'''
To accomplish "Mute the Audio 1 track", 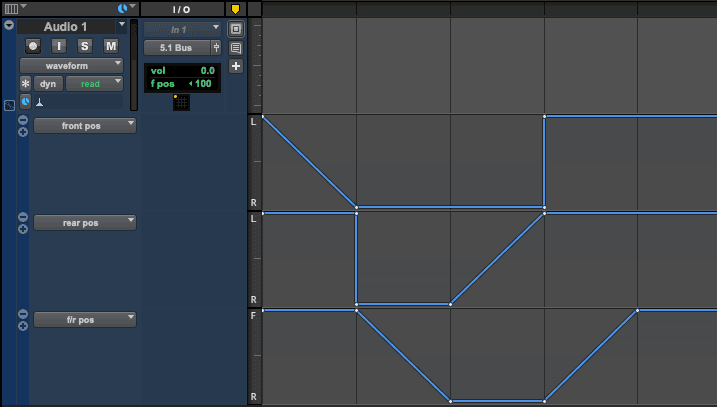I will 111,45.
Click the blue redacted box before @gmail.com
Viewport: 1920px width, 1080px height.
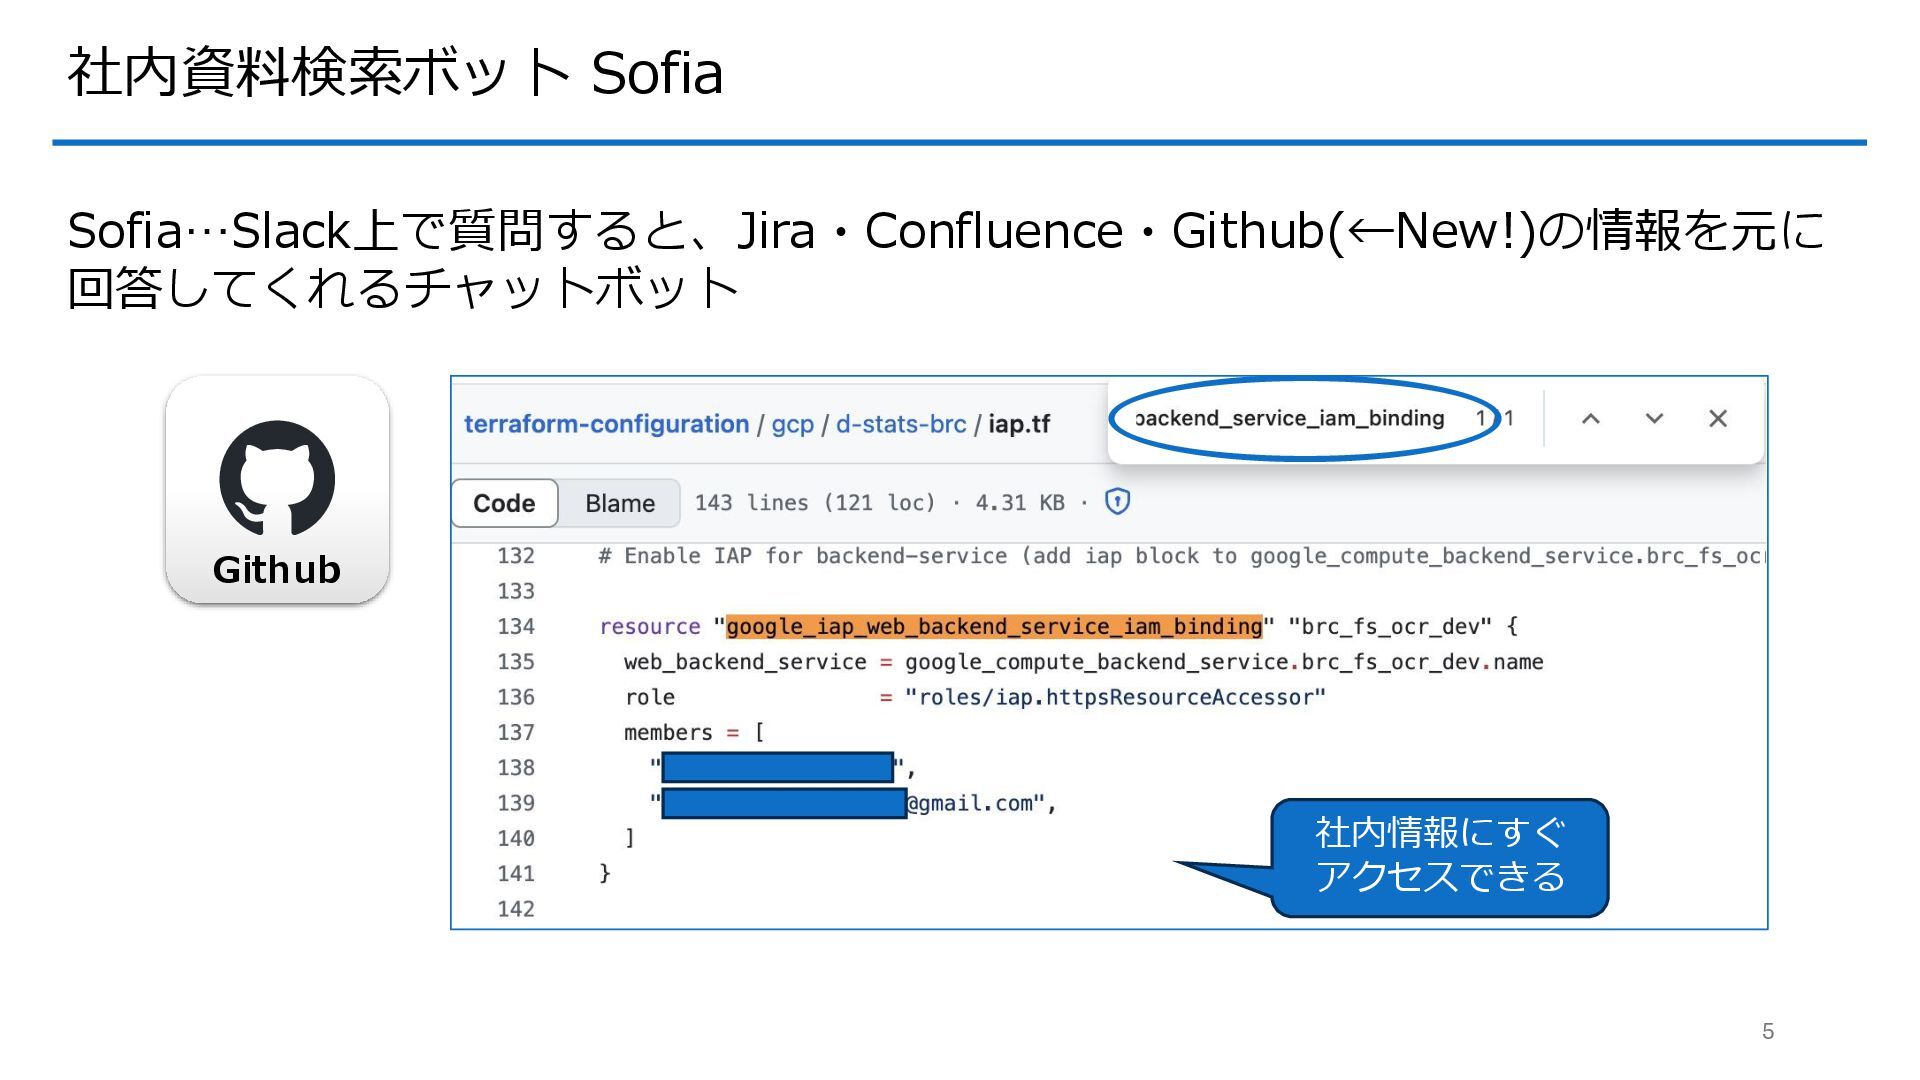tap(784, 803)
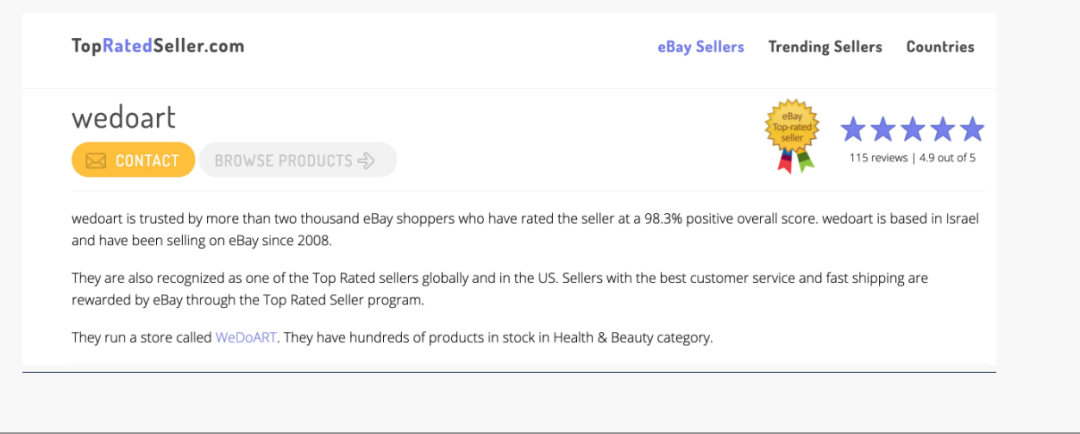Select the fifth rating star
Image resolution: width=1080 pixels, height=434 pixels.
pos(972,129)
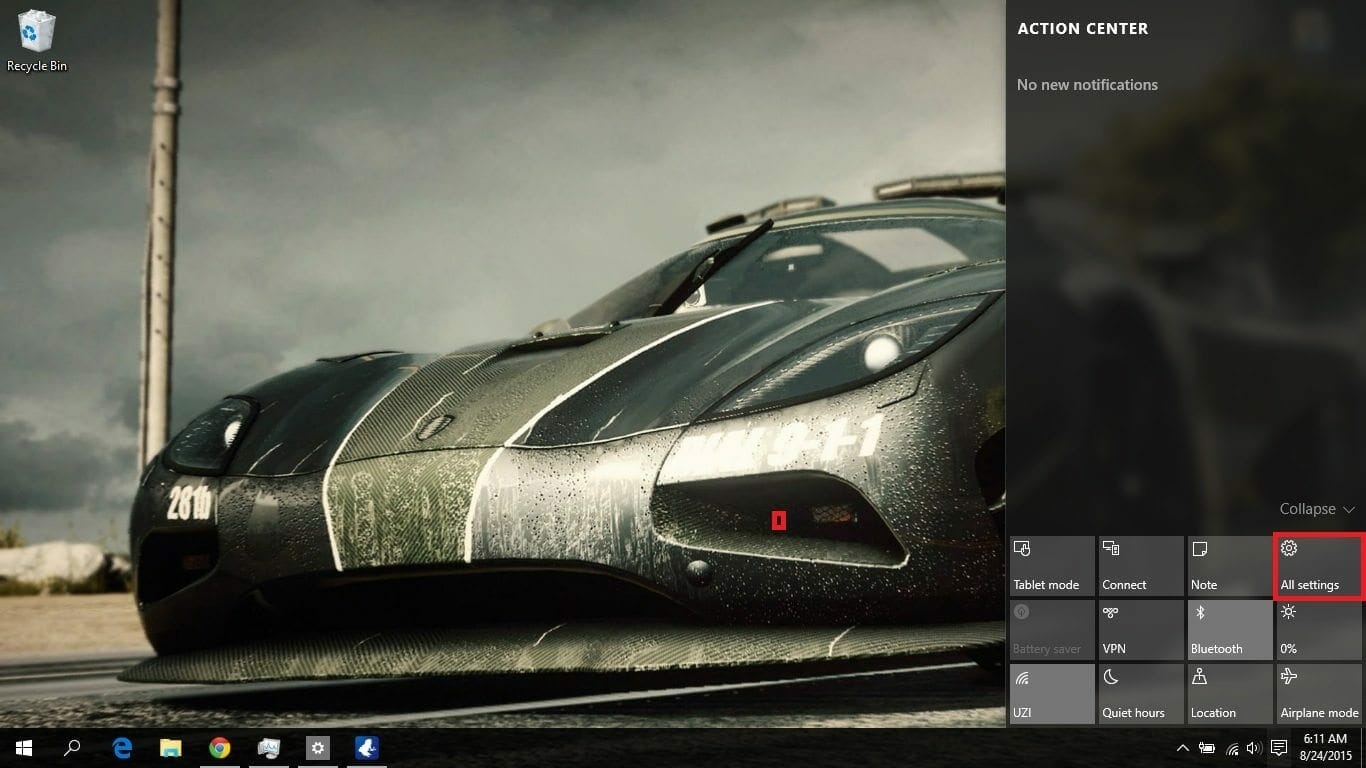Adjust screen brightness tile showing 0%
This screenshot has height=768, width=1366.
coord(1318,630)
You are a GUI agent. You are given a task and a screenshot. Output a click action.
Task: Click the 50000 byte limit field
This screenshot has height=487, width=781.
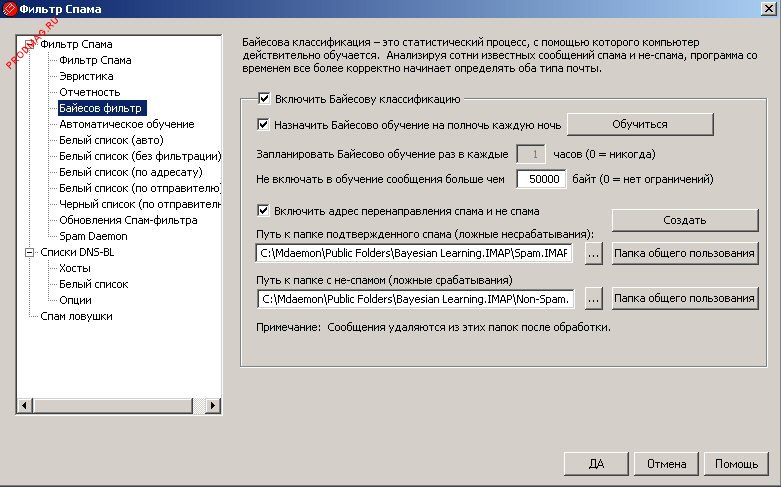point(543,180)
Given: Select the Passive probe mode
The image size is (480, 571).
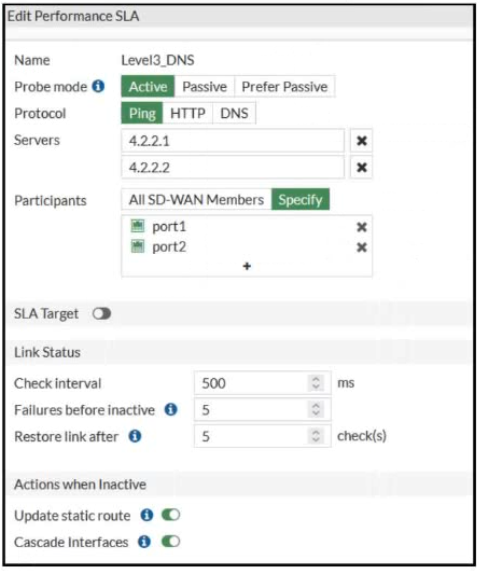Looking at the screenshot, I should point(205,87).
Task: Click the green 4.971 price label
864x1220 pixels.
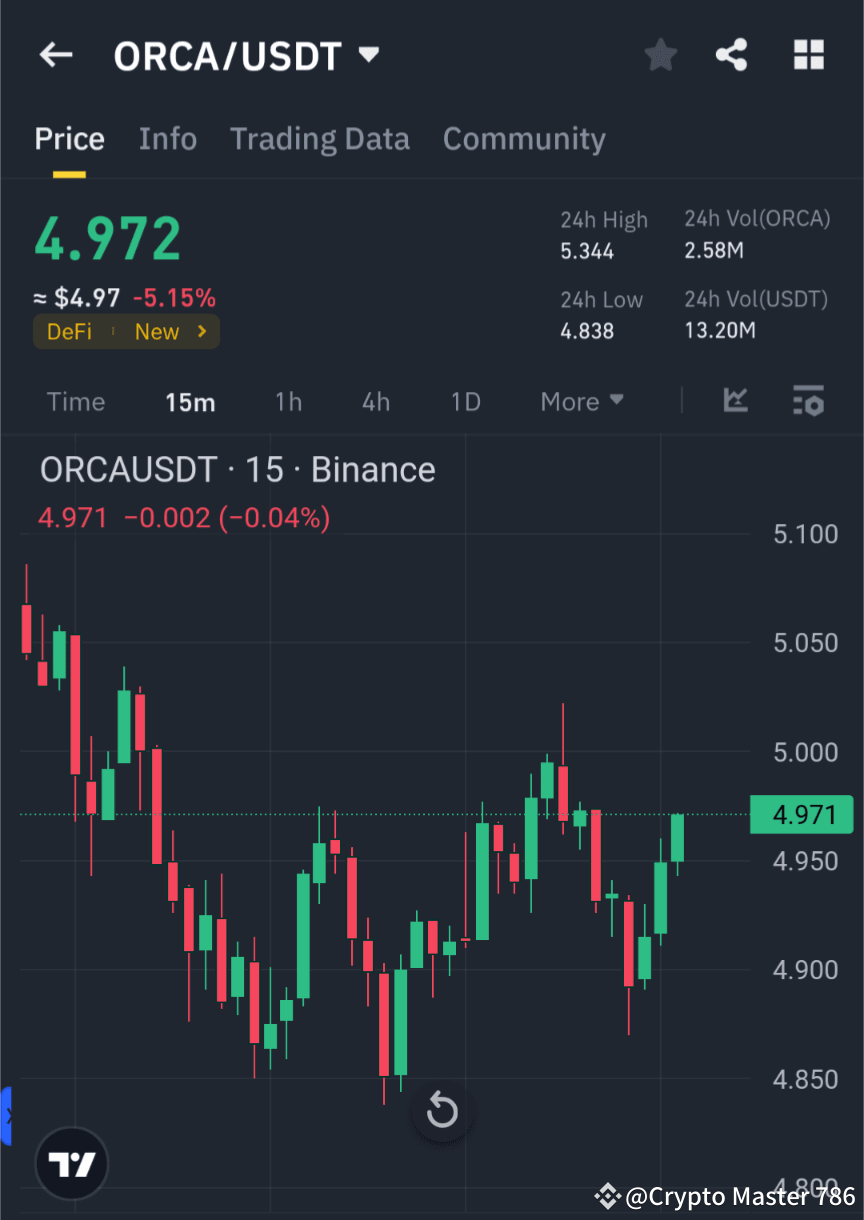Action: (802, 814)
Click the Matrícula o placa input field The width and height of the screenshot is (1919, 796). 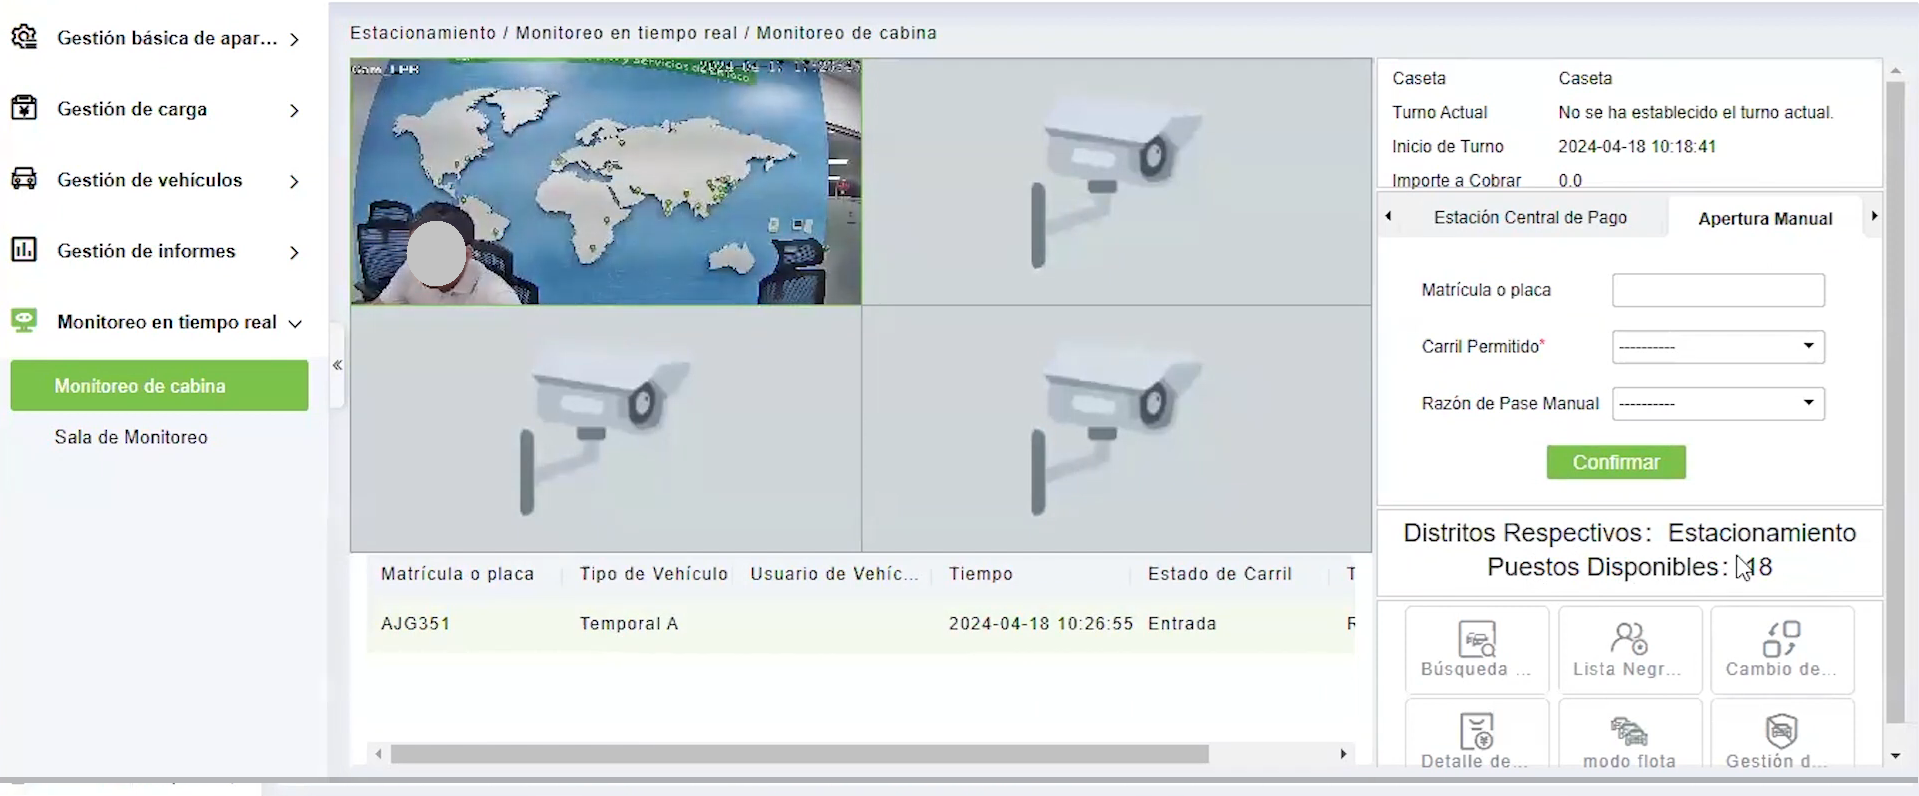pos(1717,291)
'''
Exercise directions
Extract every line of the records above that contains the word "This".

Worked solution
This screenshot has height=768, width=1366.
This screenshot has height=487, width=781.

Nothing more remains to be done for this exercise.